> Prompt: Arrange the stretch of the listing below that opens with the line containing "Identify the location" and runs through the end of the listing as a Markdown table with the columns Row and Line, skipping blank lines. Leave the pictures out of the table.

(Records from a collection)
▬▬▬▬▬▬

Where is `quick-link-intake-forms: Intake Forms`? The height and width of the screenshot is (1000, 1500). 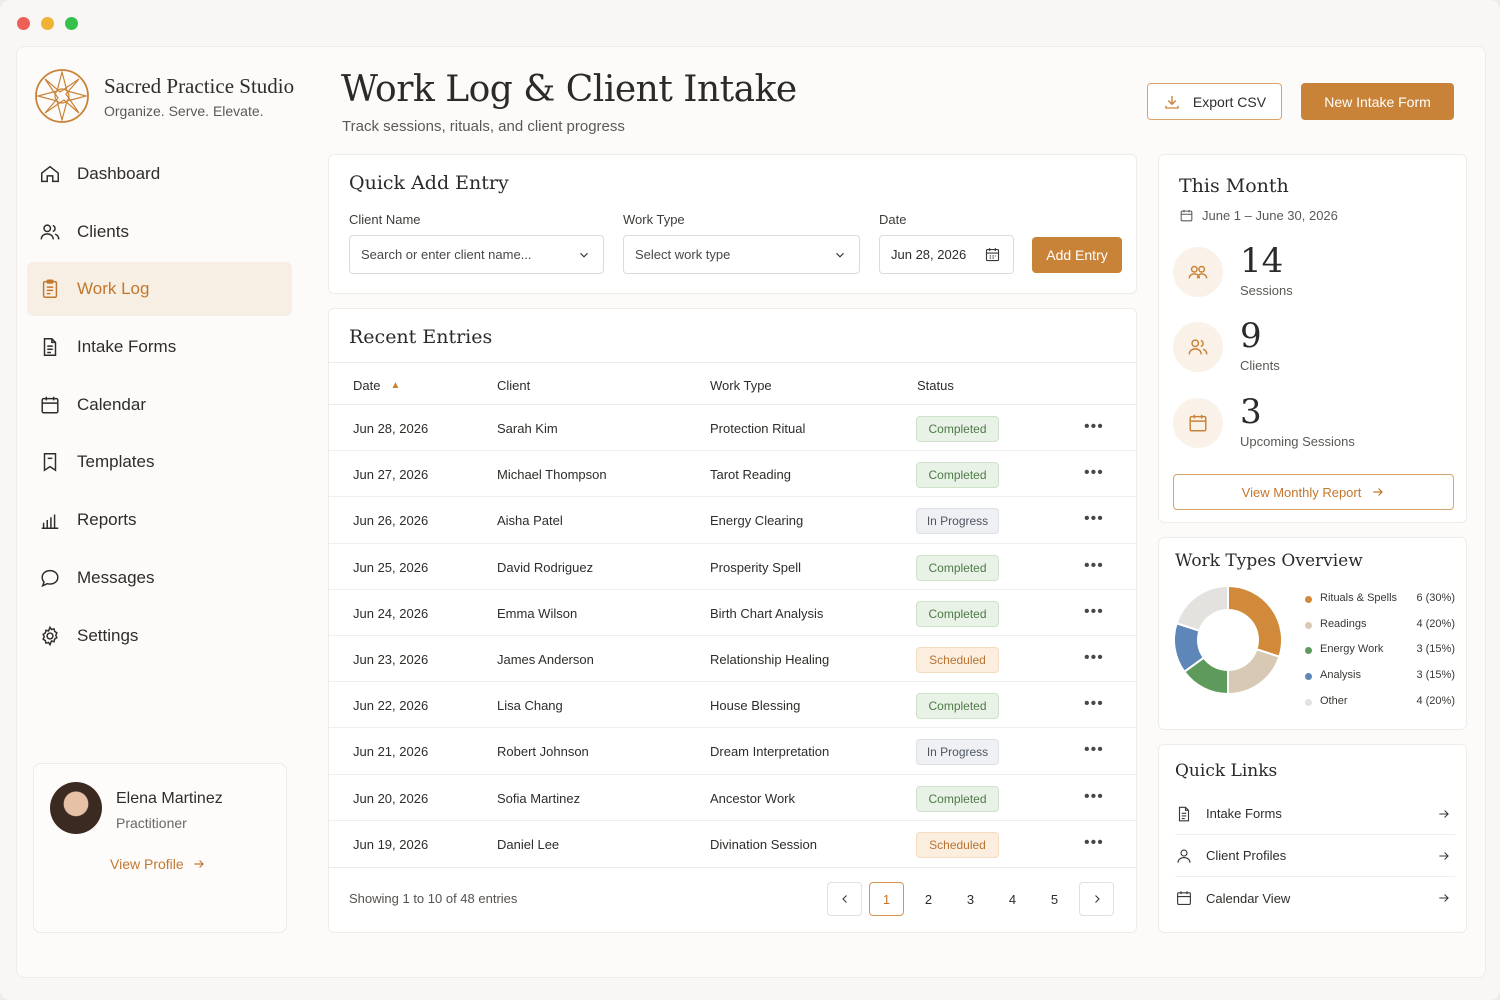
quick-link-intake-forms: Intake Forms is located at coordinates (1315, 814).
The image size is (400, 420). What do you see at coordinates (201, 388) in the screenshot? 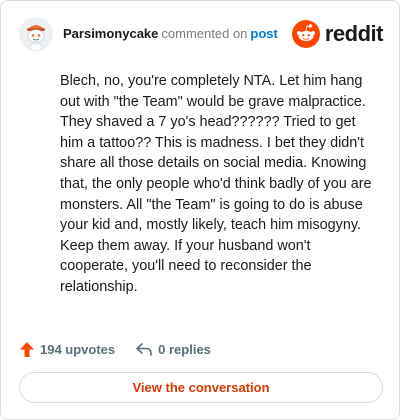
I see `view-conversation-button: View the conversation` at bounding box center [201, 388].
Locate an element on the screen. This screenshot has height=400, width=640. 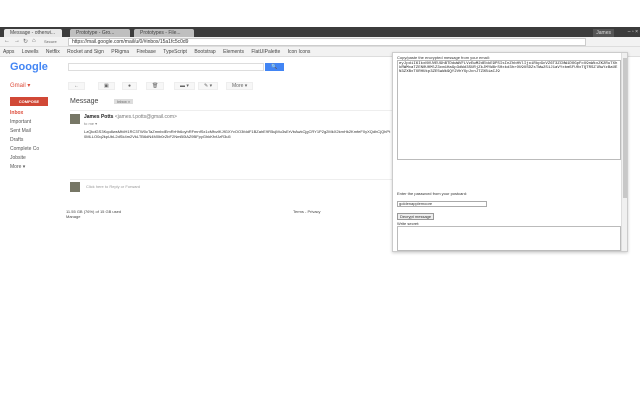
inbox-label-badge: Inbox × is located at coordinates (124, 102).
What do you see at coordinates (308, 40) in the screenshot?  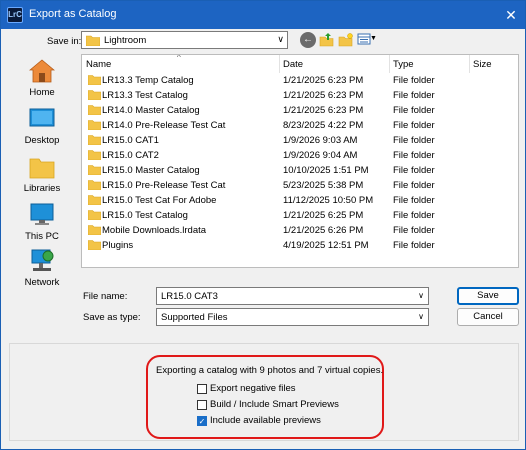 I see `back-arrow-icon: ←` at bounding box center [308, 40].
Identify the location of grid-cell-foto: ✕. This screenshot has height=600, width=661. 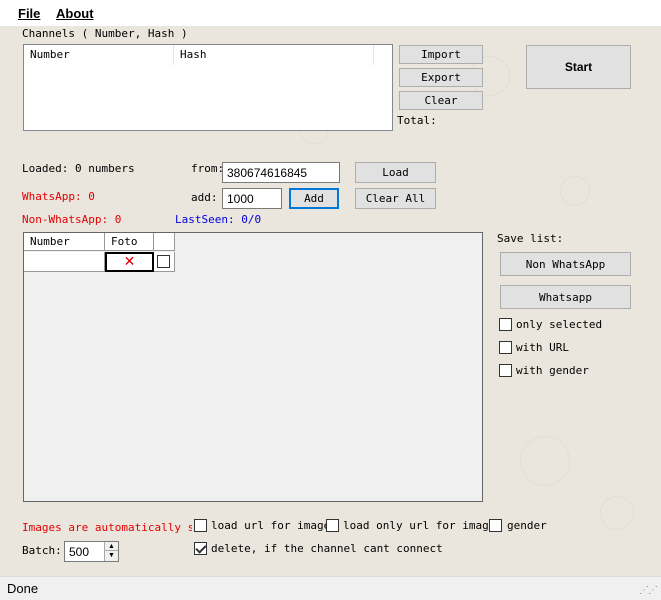
(130, 262).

▬▬▬▬▬▬

> Solution to this exercise:
| Row | Line |
|---|---|
| 1 | Identify the location of grid-cell-foto: ✕. This screenshot has height=600, width=661.  |
| 2 | (130, 262). |